Gino Rossi e Maurizio Federico inseriti nel comitato centrale del PCI

Si è svolta a Bologna, l’assemblea costituente per la ricostruzione del Partito Comunista Italiano che ha visto la partecipazione di 571 delegati nazionali. È stato eletto segretario nazionale il compagno Mauro Alboresi e tesoriere nazionale il compagno Ugo Moro.

Alcune idee programmatiche che sono alla base del partito sono:

  • Per una politica di Pace il primo atto da fare è uscire dalla NATO;
  • Questa non è l’Europa dei popoli ma è l’Europa delle banche e dei gruppi finanziari e quindi occorre uscire da questa Europa;
  • Occorre che ci sia immediatamente un reddito di cittadinanza in quanto la povertà sta diventando un elemento diffusissimo nella nostra società;
  • I Comunisti sono per una sanità pubblica abolendo tutti i tickets, per una scuola pubblica eliminando i contributi alla scuola privata, per l’acqua pubblica, per l’abolizione della legge Fornero, in sostanza più STATO e meno MERCATO.

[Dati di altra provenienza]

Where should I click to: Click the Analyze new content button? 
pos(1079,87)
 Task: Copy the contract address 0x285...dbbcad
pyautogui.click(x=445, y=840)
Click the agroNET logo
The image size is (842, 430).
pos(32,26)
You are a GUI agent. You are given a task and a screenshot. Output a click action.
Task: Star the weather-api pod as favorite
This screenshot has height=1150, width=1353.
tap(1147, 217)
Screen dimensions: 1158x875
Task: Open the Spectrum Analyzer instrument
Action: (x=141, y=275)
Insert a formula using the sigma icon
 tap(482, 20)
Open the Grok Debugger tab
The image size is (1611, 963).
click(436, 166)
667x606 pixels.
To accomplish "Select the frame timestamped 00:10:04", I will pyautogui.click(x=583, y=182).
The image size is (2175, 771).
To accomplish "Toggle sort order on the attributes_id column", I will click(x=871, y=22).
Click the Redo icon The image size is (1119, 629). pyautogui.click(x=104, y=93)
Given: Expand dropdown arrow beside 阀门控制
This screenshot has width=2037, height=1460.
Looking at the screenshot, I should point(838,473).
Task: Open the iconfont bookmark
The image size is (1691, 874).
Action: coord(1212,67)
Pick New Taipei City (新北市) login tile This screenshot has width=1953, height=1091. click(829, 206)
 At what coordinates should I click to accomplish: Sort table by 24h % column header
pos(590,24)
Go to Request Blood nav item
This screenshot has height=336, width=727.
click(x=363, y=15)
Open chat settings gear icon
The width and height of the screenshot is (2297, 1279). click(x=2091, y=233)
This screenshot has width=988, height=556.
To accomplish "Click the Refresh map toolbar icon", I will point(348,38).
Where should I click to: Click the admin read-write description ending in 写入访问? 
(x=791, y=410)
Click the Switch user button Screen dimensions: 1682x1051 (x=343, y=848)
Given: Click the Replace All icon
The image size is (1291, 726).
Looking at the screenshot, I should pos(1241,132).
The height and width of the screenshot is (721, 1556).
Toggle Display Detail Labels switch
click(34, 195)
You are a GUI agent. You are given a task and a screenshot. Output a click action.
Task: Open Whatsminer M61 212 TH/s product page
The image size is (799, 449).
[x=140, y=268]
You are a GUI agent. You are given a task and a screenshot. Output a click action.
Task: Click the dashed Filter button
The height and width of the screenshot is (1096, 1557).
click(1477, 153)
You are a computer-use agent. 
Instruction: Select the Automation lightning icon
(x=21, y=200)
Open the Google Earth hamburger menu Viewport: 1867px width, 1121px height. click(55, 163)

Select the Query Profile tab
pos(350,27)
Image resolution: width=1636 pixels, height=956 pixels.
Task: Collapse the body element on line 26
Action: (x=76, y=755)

Sono stati inseriti nel Comitato centrale due nuovi compagni della nostra provincia, ovvero Gino Rossi e Maurizio Federico. Gino Rossi, intervenuto sul palco, ha denunciato il dramma della disoccupazione nella provincia di Frosinone e di tutti i lavoratori che continuano a perdere il posto di lavoro. La delegazione di Frosinone si è recata simbolicamente presso l’ex sezione del P.C.I. della Bolognina dove Occhetto 26 anni fa inizio il processo per lo scioglimento del Partito Comunista Italiano, che grande danni ha portato ai lavoratori italiani e al popolo. La nostra delegazione invece ha espresso la volontà di ricostruire quel grande Partito che da sempre si è battuto per i più poveri e per i lavoratori. Il compagno Oreste Della Posta dichiara che questo è un processo aperto a cui tutti possono dare il loro contributo, quelli che ritengono che in Italia occorra un Partito Comunista organizzato ed efficiente.